**Exercise goal**
Your output must match the data word for word, with every line included.

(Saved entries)
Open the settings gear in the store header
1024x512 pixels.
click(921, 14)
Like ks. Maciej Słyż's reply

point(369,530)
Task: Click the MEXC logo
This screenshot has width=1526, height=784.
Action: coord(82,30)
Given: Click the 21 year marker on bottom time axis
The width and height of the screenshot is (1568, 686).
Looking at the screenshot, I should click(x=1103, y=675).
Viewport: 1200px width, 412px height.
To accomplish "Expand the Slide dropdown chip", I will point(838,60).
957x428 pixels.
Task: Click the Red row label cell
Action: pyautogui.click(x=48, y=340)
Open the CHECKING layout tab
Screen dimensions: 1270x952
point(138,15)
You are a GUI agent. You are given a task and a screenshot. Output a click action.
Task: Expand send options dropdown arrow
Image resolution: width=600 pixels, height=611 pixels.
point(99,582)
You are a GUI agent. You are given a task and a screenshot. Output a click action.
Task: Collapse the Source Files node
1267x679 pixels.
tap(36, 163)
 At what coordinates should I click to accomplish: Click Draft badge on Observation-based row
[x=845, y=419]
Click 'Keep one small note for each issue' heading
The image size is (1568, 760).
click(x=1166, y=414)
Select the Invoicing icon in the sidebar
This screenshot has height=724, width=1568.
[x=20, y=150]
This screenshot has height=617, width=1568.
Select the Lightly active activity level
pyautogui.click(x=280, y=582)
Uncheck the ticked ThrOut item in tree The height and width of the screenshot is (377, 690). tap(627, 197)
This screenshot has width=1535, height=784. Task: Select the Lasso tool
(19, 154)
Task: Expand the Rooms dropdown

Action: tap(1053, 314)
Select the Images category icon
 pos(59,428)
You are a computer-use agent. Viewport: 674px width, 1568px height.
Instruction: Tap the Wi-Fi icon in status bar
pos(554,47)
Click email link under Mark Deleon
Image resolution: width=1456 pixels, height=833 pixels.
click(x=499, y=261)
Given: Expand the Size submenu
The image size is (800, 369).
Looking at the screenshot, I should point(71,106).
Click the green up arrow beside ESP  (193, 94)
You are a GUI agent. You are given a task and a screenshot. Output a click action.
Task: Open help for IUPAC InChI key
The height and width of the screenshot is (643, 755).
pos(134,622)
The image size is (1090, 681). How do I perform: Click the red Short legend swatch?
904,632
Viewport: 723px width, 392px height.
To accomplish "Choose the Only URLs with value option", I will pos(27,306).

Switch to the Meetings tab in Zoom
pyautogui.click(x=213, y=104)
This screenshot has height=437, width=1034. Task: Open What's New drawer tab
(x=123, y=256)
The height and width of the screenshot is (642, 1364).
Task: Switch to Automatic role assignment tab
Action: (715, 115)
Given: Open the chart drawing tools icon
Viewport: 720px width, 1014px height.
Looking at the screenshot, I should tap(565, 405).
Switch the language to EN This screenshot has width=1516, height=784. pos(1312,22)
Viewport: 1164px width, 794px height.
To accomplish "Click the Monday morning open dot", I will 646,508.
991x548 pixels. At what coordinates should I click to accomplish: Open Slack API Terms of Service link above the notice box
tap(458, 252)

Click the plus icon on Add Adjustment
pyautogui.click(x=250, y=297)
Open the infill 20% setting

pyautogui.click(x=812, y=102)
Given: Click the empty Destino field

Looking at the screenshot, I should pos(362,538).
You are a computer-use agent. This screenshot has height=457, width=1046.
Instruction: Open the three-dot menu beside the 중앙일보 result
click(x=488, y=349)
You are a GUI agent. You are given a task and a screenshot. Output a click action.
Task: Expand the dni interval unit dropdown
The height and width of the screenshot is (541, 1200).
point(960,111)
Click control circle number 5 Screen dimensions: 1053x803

**Response to the task**
Open the settings gear in the store header
1024x512 pixels.
click(921, 14)
Like ks. Maciej Słyż's reply

point(369,530)
Task: Click the MEXC logo
This screenshot has width=1526, height=784.
Action: coord(82,30)
Given: Click the 21 year marker on bottom time axis
The width and height of the screenshot is (1568, 686).
Looking at the screenshot, I should click(x=1103, y=675).
Viewport: 1200px width, 412px height.
To accomplish "Expand the Slide dropdown chip", I will point(838,60).
957x428 pixels.
Task: Click the Red row label cell
Action: pyautogui.click(x=48, y=340)
Open the CHECKING layout tab
Screen dimensions: 1270x952
point(138,15)
You are a GUI agent. You are given a task and a screenshot. Output a click action.
Task: Expand send options dropdown arrow
Image resolution: width=600 pixels, height=611 pixels.
point(99,582)
You are a GUI agent. You are given a task and a screenshot. Output a click action.
Task: Collapse the Source Files node
1267x679 pixels.
tap(36, 163)
 At what coordinates should I click to accomplish: Click Draft badge on Observation-based row
[x=845, y=419]
Click 'Keep one small note for each issue' heading
The image size is (1568, 760).
click(x=1166, y=414)
Select the Invoicing icon in the sidebar
This screenshot has height=724, width=1568.
[x=20, y=150]
This screenshot has height=617, width=1568.
Select the Lightly active activity level
pyautogui.click(x=280, y=582)
Uncheck the ticked ThrOut item in tree The height and width of the screenshot is (377, 690). tap(627, 197)
This screenshot has width=1535, height=784. Task: Select the Lasso tool
(19, 154)
Task: Expand the Rooms dropdown

Action: tap(1053, 314)
Select the Images category icon
 pos(59,428)
You are a computer-use agent. Viewport: 674px width, 1568px height.
Instruction: Tap the Wi-Fi icon in status bar
pos(554,47)
Click email link under Mark Deleon
Image resolution: width=1456 pixels, height=833 pixels.
click(x=499, y=261)
Given: Expand the Size submenu
The image size is (800, 369).
Looking at the screenshot, I should point(71,106).
Click the green up arrow beside ESP  (193, 94)
You are a GUI agent. You are given a task and a screenshot. Output a click action.
Task: Open help for IUPAC InChI key
The height and width of the screenshot is (643, 755).
pos(134,622)
The image size is (1090, 681). How do I perform: Click the red Short legend swatch?
904,632
Viewport: 723px width, 392px height.
To accomplish "Choose the Only URLs with value option", I will pos(27,306).

Switch to the Meetings tab in Zoom
pyautogui.click(x=213, y=104)
This screenshot has height=437, width=1034. Task: Open What's New drawer tab
(x=123, y=256)
The height and width of the screenshot is (642, 1364).
Task: Switch to Automatic role assignment tab
Action: (715, 115)
Given: Open the chart drawing tools icon
Viewport: 720px width, 1014px height.
Looking at the screenshot, I should tap(565, 405).
Switch the language to EN This screenshot has width=1516, height=784. pos(1312,22)
Viewport: 1164px width, 794px height.
To accomplish "Click the Monday morning open dot", I will 646,508.
991x548 pixels. At what coordinates should I click to accomplish: Open Slack API Terms of Service link above the notice box
tap(458, 252)

Click the plus icon on Add Adjustment
pyautogui.click(x=250, y=297)
Open the infill 20% setting

pyautogui.click(x=812, y=102)
Given: Click the empty Destino field

Looking at the screenshot, I should pos(362,538).
You are a computer-use agent. This screenshot has height=457, width=1046.
Instruction: Open the three-dot menu beside the 중앙일보 result
click(x=488, y=349)
You are a GUI agent. You are given a task and a screenshot. Output a click action.
Task: Expand the dni interval unit dropdown
The height and width of the screenshot is (541, 1200).
point(960,111)
Click control circle number 5 Screen dimensions: 1053x803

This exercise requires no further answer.